Typically, in an attempt to get the best coverage as they build their threat operations, most organizations are forced to use multiple data feeds, some from commercial sources, some open source, some industry and some from their existing security vendors – each in a different format. Lacking the tools and insights to automatically sift through mountains of disparate global data and aggregate it for analysis and action, the data remains fragmented, often does not have context and just becomes more noise. The path to threat intelligence begins with aggregating that external data into a threat intelligence platform (TIP).

However a TIP needs to go further than aggregation. It must also operationalize and apply that intelligence as the glue to reduce fragmentation. With global data (structured and unstructured) in one manageable location, it must be translated into a uniform format, and augmented and enriched with internal and external threat and event data. By correlating events and associated indicators from inside your environment with external data on indicators, adversaries and their methods, you gain additional and critical context to understand what is relevant and high-priority to your organization. Now you’re in a position to utilize that threat data, automatically exporting and distributing key intelligence across all the different layers of defense in depth to improve security posture and reduce the window of exposure and breach.

But what about the fragmentation across teams? The key here is to find a way to use that threat intelligence for better decisions and action – a challenge in siloed organizational structures. You might have a SOC, a network team, an incident response (IR) team and a malware team. Usually, they don’t work together, much less share information or intelligence. Forcing direct communication isn’t typically effective, so how do you get those teams to work together in a way that makes sense? If you can offer a single repository for all threat intelligence that is contextual and prioritized, you can foster much needed collaboration without them necessarily even knowing it. With the ability to add commentary and store data for longer periods of time, the repository can become a core component of their processes. As the different teams use and update this repository, there is instantaneous sharing of information across other teams, resulting in faster, more informed decisions.

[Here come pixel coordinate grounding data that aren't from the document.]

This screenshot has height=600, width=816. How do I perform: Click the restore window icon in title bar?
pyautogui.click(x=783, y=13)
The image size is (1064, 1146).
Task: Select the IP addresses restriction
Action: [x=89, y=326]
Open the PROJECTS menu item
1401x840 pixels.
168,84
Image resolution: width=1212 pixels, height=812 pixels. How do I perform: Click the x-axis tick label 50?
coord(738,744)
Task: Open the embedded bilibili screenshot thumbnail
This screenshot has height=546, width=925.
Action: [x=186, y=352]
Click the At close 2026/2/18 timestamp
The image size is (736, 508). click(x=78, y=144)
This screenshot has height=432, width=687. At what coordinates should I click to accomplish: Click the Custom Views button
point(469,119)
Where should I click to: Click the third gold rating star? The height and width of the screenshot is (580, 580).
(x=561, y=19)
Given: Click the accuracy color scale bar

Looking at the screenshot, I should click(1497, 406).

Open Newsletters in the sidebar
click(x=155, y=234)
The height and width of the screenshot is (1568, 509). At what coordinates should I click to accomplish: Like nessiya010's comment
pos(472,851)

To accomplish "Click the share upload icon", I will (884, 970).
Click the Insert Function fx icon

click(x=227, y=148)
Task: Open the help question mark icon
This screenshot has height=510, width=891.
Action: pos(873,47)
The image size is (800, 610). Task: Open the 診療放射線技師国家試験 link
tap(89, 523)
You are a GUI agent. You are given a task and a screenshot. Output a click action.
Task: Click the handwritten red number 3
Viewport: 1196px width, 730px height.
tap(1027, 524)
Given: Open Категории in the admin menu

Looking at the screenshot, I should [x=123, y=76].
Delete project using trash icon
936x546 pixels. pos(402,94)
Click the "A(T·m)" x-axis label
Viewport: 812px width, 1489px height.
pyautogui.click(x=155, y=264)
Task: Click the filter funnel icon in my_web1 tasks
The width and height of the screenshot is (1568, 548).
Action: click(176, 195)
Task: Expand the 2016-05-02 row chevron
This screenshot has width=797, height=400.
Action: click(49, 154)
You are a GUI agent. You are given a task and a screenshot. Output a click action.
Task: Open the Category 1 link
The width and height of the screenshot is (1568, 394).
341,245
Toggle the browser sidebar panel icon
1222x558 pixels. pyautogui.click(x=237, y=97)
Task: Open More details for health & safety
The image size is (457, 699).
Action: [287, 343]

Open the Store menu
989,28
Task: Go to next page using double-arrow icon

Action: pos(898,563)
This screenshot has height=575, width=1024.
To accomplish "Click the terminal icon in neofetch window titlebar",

To go a step further, integrating that repository into other existing systems – including, but not limited to SIEM, log repositories, ticketing systems, incident response platforms, orchestration and automation tools – will allow disparate teams to use the tools and interfaces they already know and trust and still benefit from and act on that intelligence. For example, the IR team uses forensics and case management tools. The malware team uses sandboxes. The SOC uses the SIEM. The network team uses network monitoring tools and firewalls. And this is just the beginning. By getting consistent intelligence directly from the repository that they have been working in and updating collectively, everyone operates from a single source of truth, reducing fragmentation and complexity so they can accelerate detection and response.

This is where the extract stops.